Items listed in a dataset
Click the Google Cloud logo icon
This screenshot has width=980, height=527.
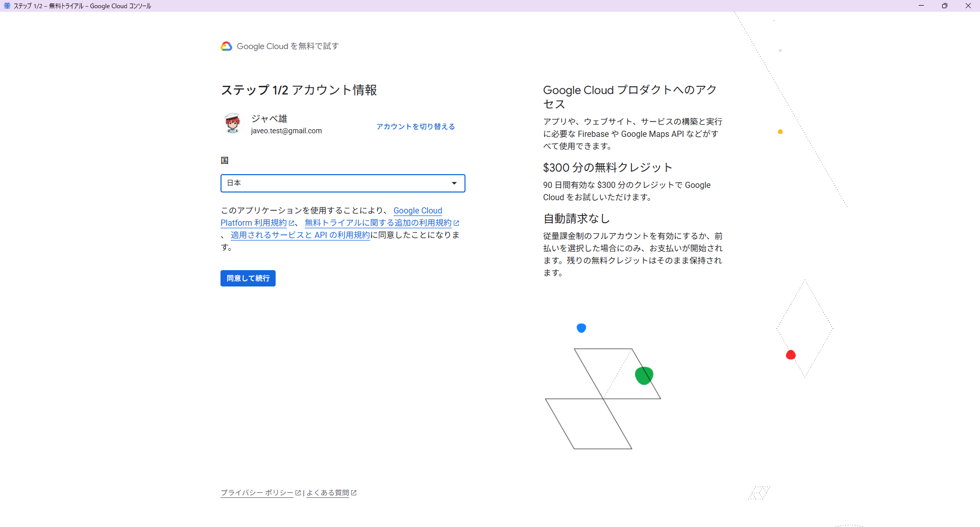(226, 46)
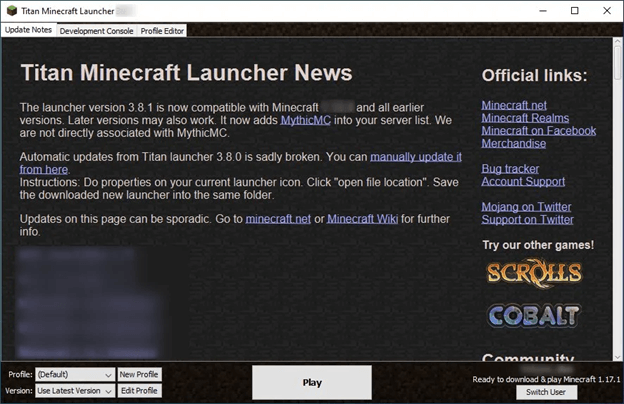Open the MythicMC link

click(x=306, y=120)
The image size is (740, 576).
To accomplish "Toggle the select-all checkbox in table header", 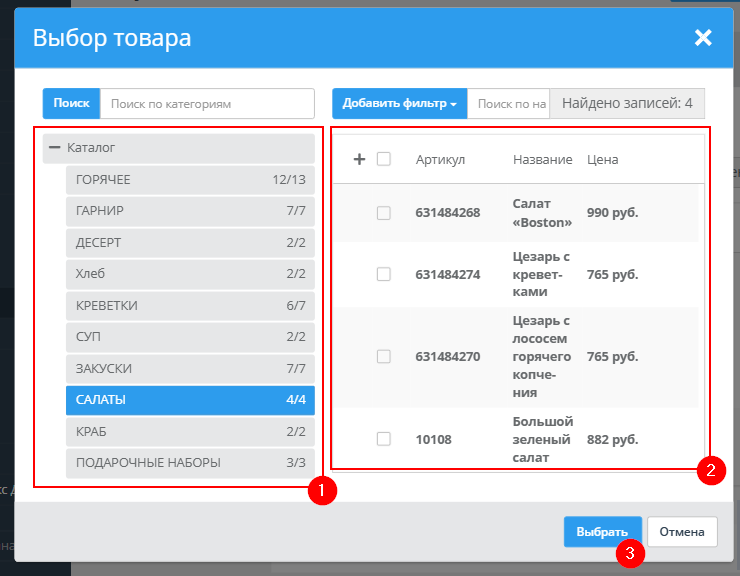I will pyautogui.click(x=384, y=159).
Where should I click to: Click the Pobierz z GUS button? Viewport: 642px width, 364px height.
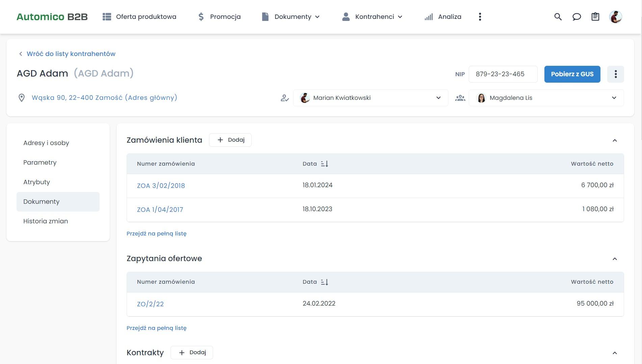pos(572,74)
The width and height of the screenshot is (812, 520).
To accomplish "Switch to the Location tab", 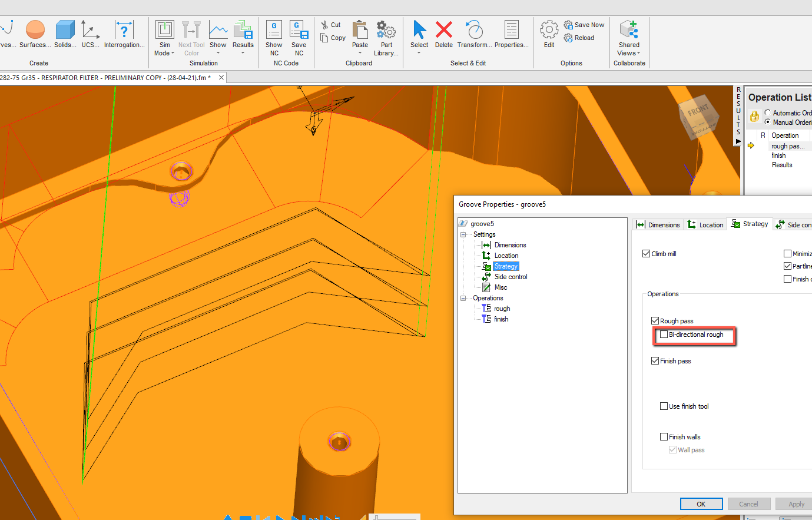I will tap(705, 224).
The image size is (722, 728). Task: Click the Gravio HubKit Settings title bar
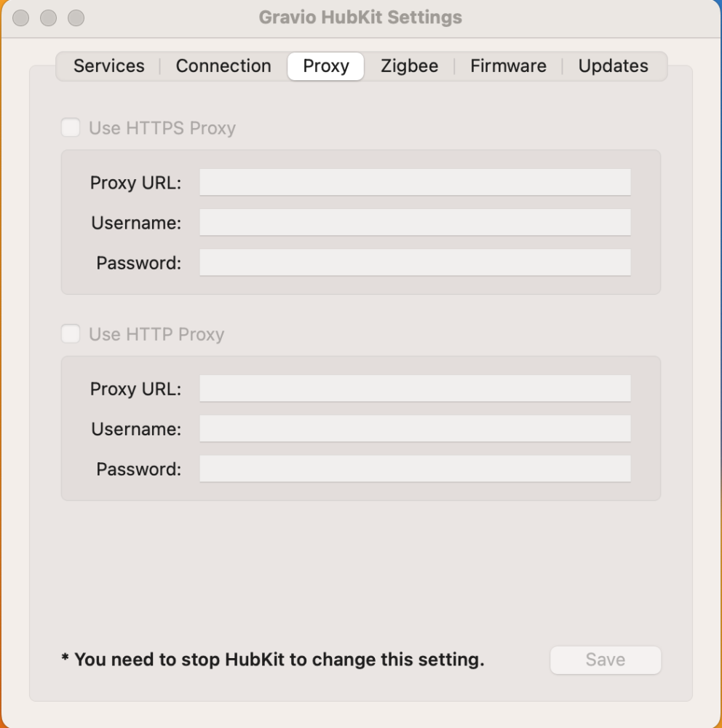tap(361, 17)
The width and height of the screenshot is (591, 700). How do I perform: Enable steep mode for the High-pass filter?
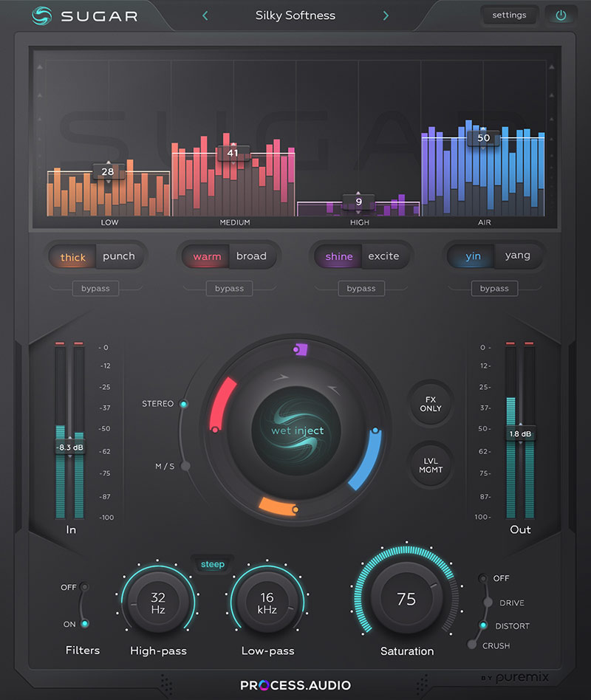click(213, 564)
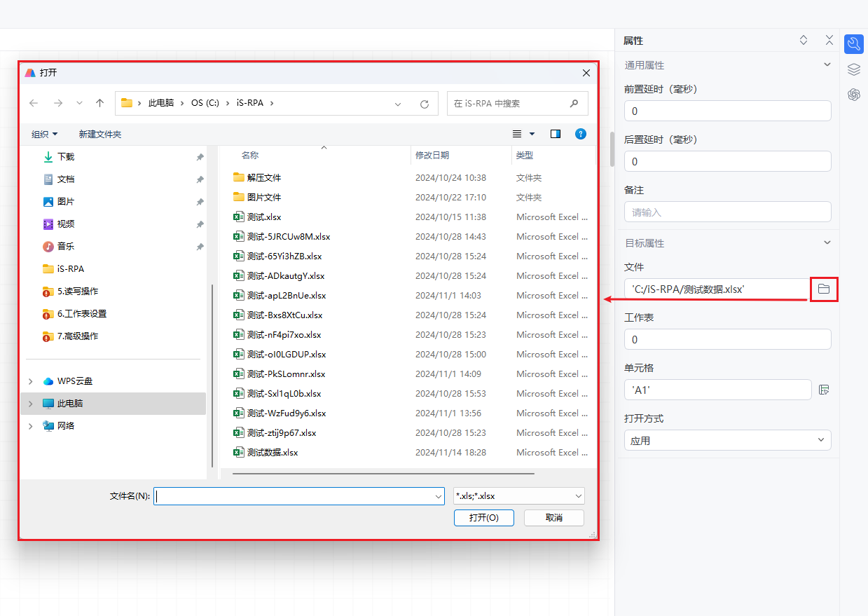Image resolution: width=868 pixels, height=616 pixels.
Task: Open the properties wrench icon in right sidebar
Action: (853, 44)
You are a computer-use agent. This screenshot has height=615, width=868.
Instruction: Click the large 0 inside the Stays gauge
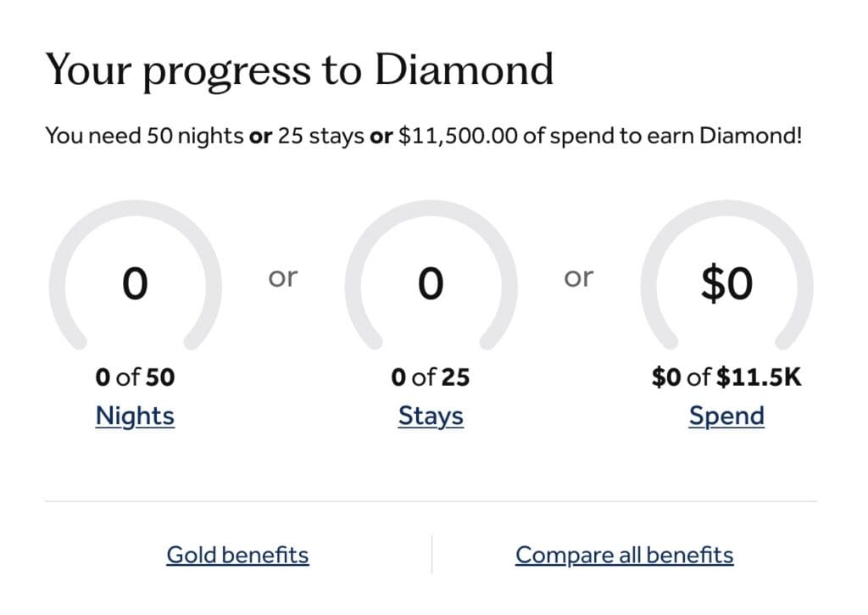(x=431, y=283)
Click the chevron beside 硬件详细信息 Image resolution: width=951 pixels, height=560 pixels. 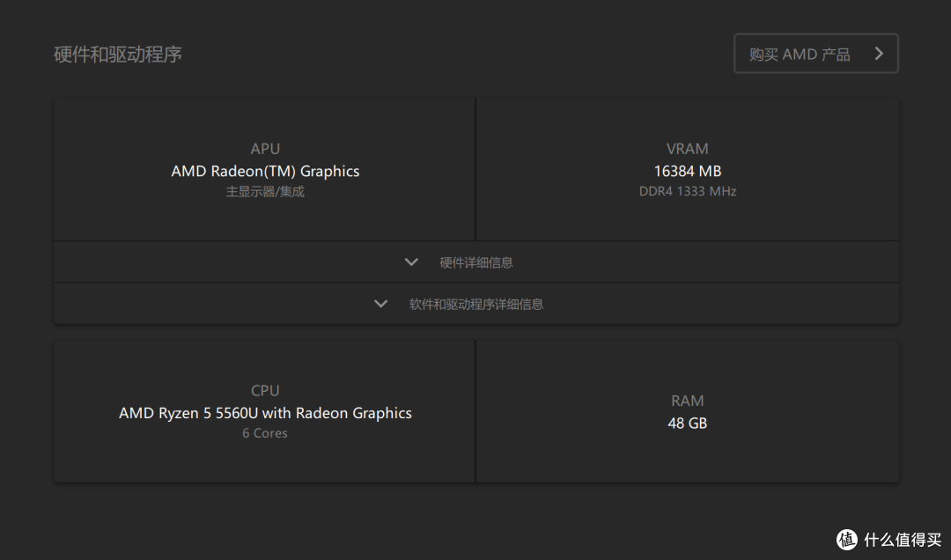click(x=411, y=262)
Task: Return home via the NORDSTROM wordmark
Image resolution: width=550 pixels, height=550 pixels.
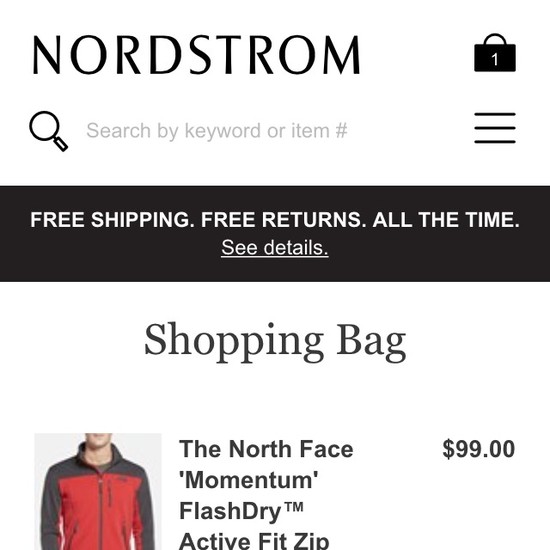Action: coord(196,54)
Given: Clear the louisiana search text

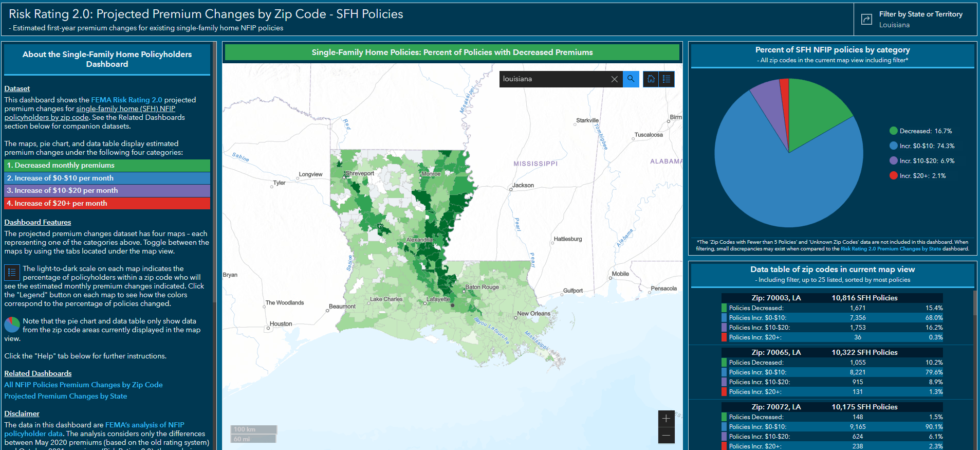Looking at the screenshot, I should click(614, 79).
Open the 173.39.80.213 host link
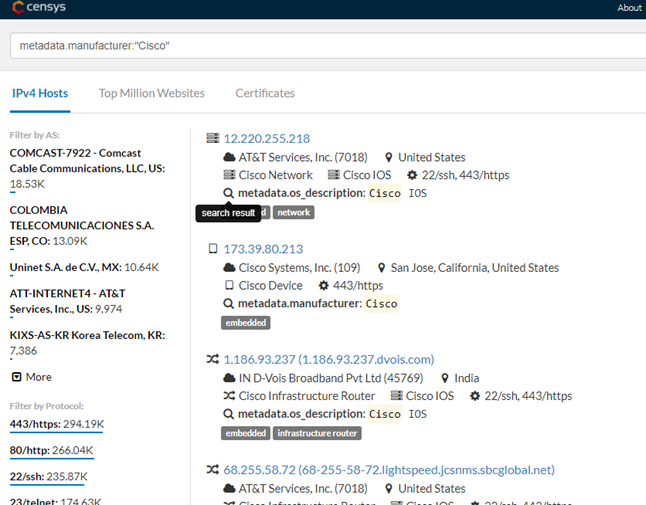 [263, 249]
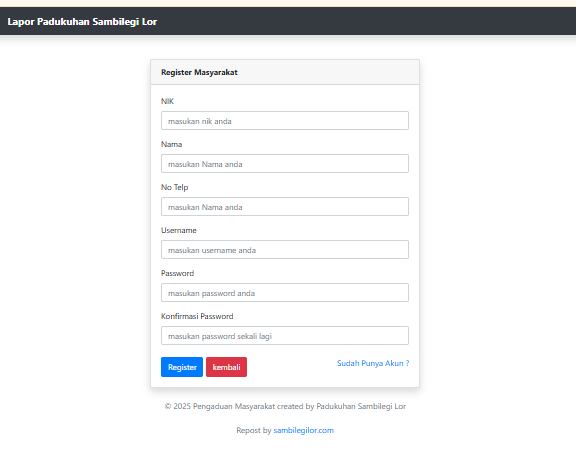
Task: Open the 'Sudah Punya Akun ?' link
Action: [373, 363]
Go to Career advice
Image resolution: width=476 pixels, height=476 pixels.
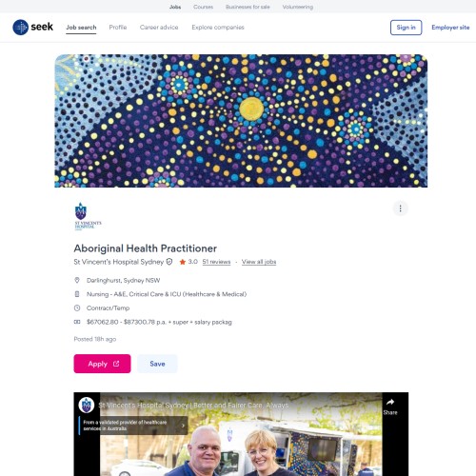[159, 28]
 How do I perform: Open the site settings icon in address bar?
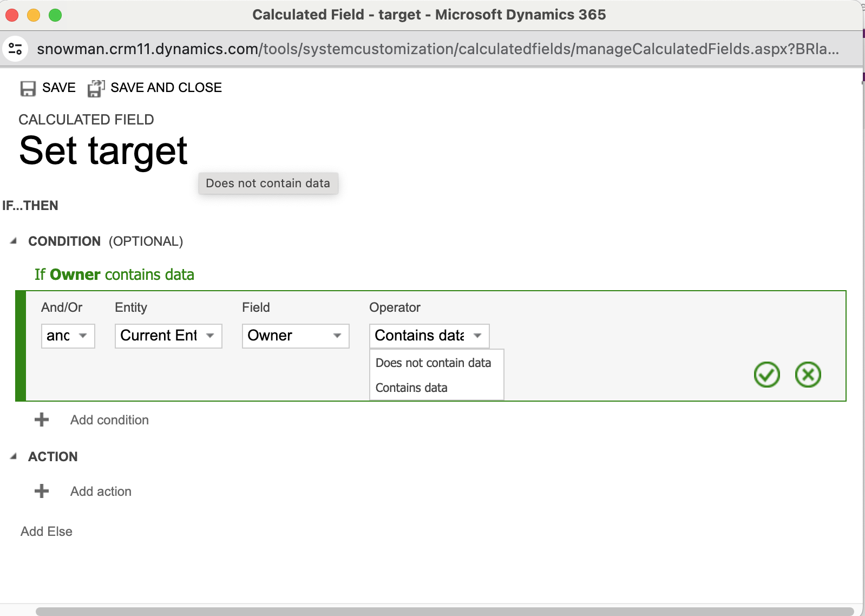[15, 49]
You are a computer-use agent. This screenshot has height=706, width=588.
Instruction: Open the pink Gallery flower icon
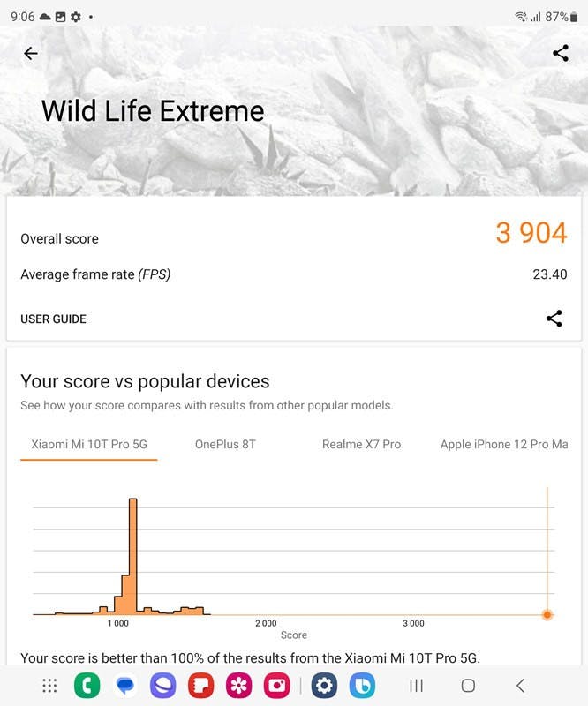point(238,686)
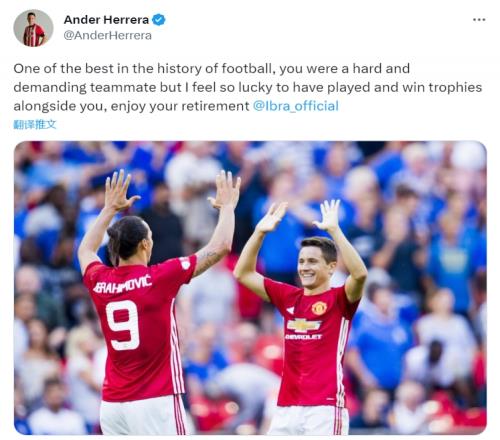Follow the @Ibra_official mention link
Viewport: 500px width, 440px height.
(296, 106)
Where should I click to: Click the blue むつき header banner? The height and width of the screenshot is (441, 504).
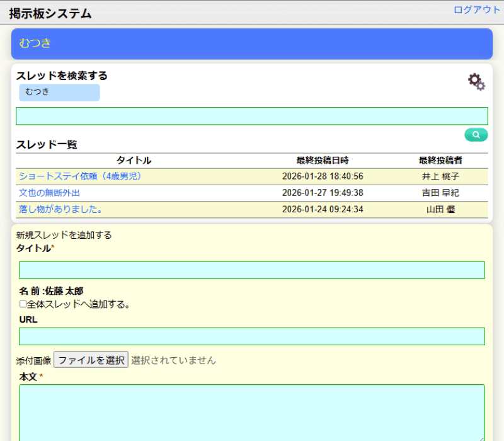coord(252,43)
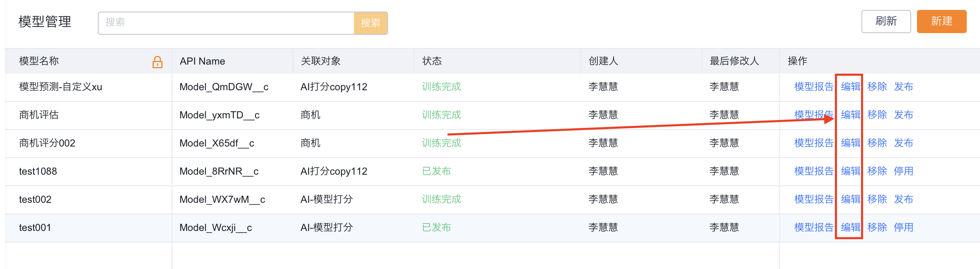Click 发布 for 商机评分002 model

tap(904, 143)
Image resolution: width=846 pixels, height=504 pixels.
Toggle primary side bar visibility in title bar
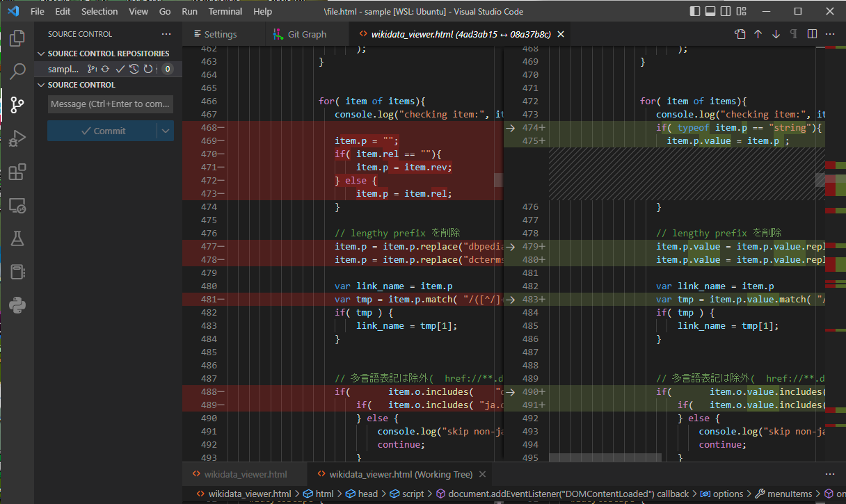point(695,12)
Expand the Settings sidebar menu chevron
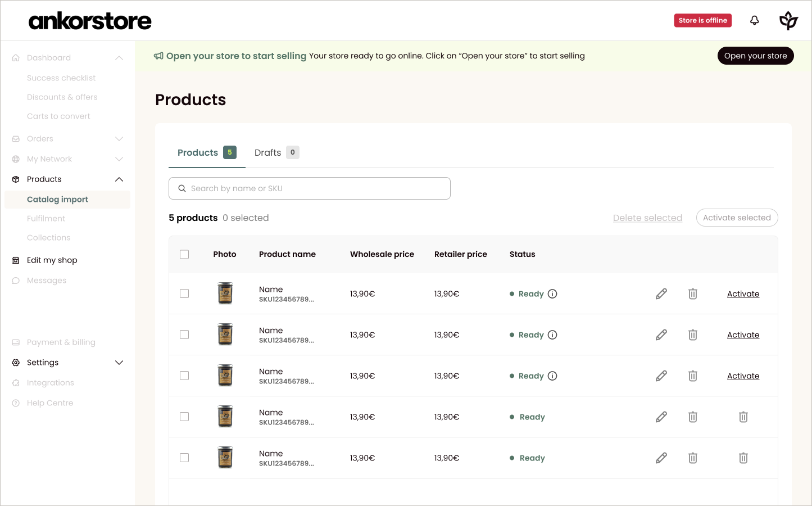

**Task objective**
What is the number of lines in the preceding entries that hold the string "computer"? Give it alone.

**Answer space**
2